Assessment & grading
| Component | Weight |
|---|---|
| Project (Rmd code + knitr-rendered PDF report) | 50% |
| Final presentation (20-minute group, PDF slides) | 50% |
| Total | 100% |
Grading scale: German scale 1.0 (excellent) – 5.0 (fail). 4.0 is passing.
Group size: 3 students. If you don’t have a preference, we will allocate you.
Policies
Attendance
Attendance at all five teaching sessions is strongly recommended. Attendance at the final presentations session (1 July 2026) is mandatory for all groups.
Late submissions
The submission deadline (30 June 2026, 18:00) is firm.
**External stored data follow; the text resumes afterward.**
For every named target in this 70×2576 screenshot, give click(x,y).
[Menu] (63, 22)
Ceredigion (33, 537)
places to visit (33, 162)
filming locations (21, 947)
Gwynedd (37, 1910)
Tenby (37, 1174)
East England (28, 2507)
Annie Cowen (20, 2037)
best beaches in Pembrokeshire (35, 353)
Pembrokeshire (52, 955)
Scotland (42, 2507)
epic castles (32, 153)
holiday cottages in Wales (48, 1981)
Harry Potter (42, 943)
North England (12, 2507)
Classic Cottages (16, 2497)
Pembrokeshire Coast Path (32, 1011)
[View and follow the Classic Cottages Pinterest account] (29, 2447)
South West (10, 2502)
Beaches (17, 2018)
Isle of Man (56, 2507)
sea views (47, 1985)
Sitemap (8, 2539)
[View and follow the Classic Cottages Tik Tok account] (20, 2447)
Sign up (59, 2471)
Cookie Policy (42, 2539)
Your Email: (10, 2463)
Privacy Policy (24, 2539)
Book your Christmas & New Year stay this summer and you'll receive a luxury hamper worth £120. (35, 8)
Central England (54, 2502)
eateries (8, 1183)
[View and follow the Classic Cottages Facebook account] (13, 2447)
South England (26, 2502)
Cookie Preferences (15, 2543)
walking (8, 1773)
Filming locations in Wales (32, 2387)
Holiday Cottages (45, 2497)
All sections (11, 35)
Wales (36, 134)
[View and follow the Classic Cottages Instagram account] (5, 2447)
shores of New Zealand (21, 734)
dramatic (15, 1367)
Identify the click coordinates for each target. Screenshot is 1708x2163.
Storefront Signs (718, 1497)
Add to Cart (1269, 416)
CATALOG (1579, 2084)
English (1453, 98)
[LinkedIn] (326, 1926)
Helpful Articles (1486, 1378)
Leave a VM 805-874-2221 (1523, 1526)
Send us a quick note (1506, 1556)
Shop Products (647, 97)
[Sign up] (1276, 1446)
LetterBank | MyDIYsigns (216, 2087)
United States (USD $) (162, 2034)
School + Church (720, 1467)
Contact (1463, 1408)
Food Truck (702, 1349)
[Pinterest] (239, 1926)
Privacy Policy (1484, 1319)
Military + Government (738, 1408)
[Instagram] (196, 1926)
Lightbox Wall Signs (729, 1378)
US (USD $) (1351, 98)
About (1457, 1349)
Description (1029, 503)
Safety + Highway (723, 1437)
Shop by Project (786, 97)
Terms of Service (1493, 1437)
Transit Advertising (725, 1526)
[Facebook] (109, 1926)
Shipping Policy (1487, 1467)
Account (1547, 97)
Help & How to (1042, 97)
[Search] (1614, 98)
Late submissions are graded down by one full grade (1.0) per started 24-hour period.
Academic integrity
All work must be the declared group’s own. Plagiarism and unauthorised AI use will be referred to the examination office. Citing AI-assisted work where permitted is required. Code submitted with a project must run as-is on the data we provide; we may spot-check by re-running the Rmd.
Coding style
We expect well-commented, self-explanatory, efficient R code: meaningful variable names, no for-loops where vectorised alternatives exist, helper functions for repetitive tasks (each annotated with a one-line comment stating what the function does and returns). The demo code we ship is intentionally basic; copying it without elaboration is not enough.
Accommodations
Students requiring accommodations should contact the instructor in the first week of term.
Contact
- Course-content questions: ask in class (preferred) or email oliver.padmaperuma@uni-ulm.de, CC andre.guettler@uni-ulm.de.
- Submissions: zip-folder named
Asset2026_surname1_surname2_surname3containing your Rmd, the PDF report, and the PDF slides. Email the same address pattern with the same subject line. - Admin / exam-eligibility questions: studiensekretariat@uni-ulm.de.
- Technical (Moodle / IT) questions: helpdesk@uni-ulm.de.
- Moodle: all announcements and the dataset link are posted on the course Moodle page.